Toutes proportions gardées, la punchline politique n’est pas propre à cette élection. Par contre, l’importance et la caisse de résonance que représentent désormais les réseaux sociaux font que cette pratique fut ici constamment recherchée, au dépit d’une présentation claire, limpide et pédagogique de chaque programme. C’est en partie ce qui explique que l’abstention a encore une fois tutoyé des sommets lors du premier tour, puisque près d’un électeur sur quatre ne s’est pas rendu dans les urnes…

Podcast


Pour approfondir ce sujet, l’équipe de J’ai un pote dans la com a posé trois questions à Sonia Bennacer, Directrice Projet & Relations Institutionnelles, des Relations Entreprises & Formation Executive, à Sup de Pub.

JUDPLC : Pourquoi l’utilisation des réseaux sociaux fut le meilleur moyen de séduire les plus jeunes électeurs lors de cette élection ?

Sonia Bennacer : Bousculée par la crise sanitaire puis par le conflit en Ukraine, cette élection présidentielle 2022 fut rythmée par la volonté de sensibiliser les jeunes, au moyen de plateformes telles que TikTok, Twich ou auprès d’influenceurs, McFly et Carlito. Internet est bel et bien devenu un outil de communication politique, où s’organise une guerre de l’attention pour recruter de nouveaux électeurs. Toutes les techniques de data driven marketing y sont déclinées, tout comme le concept de « marque » (omniprésent aujourd’hui). Slogan, storytelling, fake news… Beaucoup de choses sont utilisées pour manipuler l’opinion publique, au détriment d’un programme ou de véritables solutions pour répondre aux attentes et inquiétudes des électeurs, sur des sujets divers. Le pouvoir d’achat, la santé, la sécurité, les retraites, pour la majorité d’entre nous, etc.

 

JUPDLC : Cette élection donne l’impression que pour remporter le scrutin, il faut séduire plutôt que convaincre. Qu’en pensez-vous ?

Sonia Bennacer : Ces élections basées sur l’émotionnel sont celles de l’homme/femme politique, produit, objet de marketing. Le vote s’est orienté et s’orientera vers celui ou celle qui « me donne l’envie, l’envie d’avoir envie » qui incarnera un choix de société, celui qui saura se mettre en scène, qui nous permettra de nous projeter vers un avenir, qui partagera également ses émotions, tout en suscitant les nôtres. Nous avons besoin de force, d’engagement et de proximité.

 

JUPDLC : Lors du premier tour, les partis dit « traditionnels » de droite et de gauche ont réalisé leur pire score à une élection présidentielle depuis le début de la Ve République. Comment ces formations politiques peuvent-elles se relever d’après vous ?

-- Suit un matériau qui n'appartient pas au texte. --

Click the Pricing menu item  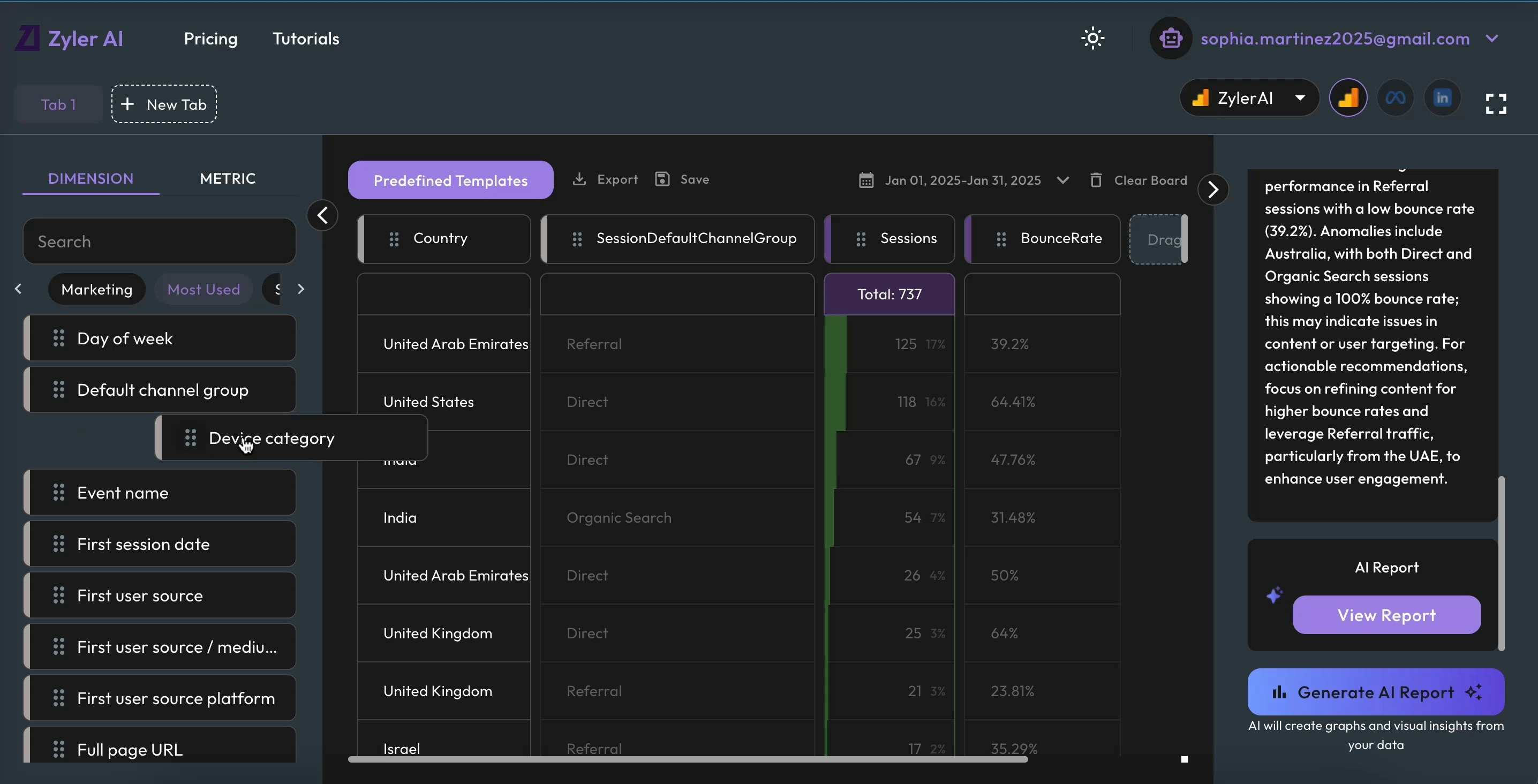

Sonia Bennacer : Cette campagne a vu la mort, presque programmée, de certains partis en l’état. Ces derniers devront donc faire preuve d’innovation pour exister autrement ; regroupement citoyens, initiatives collectives, nouveau label de la social-démocratie. D’autres seront amenés à changer de leader – l’actuel étant retraitable – et par conséquent, à revoir leur storytelling.

Mais dans ce tohu-bohu, les législatives, les 12 et 19 juin prochains, permettront encore à certains, d’être, d’asseoir ou de renforcer leur position localement. Femmes et hommes de terrain, élus, acteurs locaux, nous œuvrons pour conforter cet équilibre fragilisé.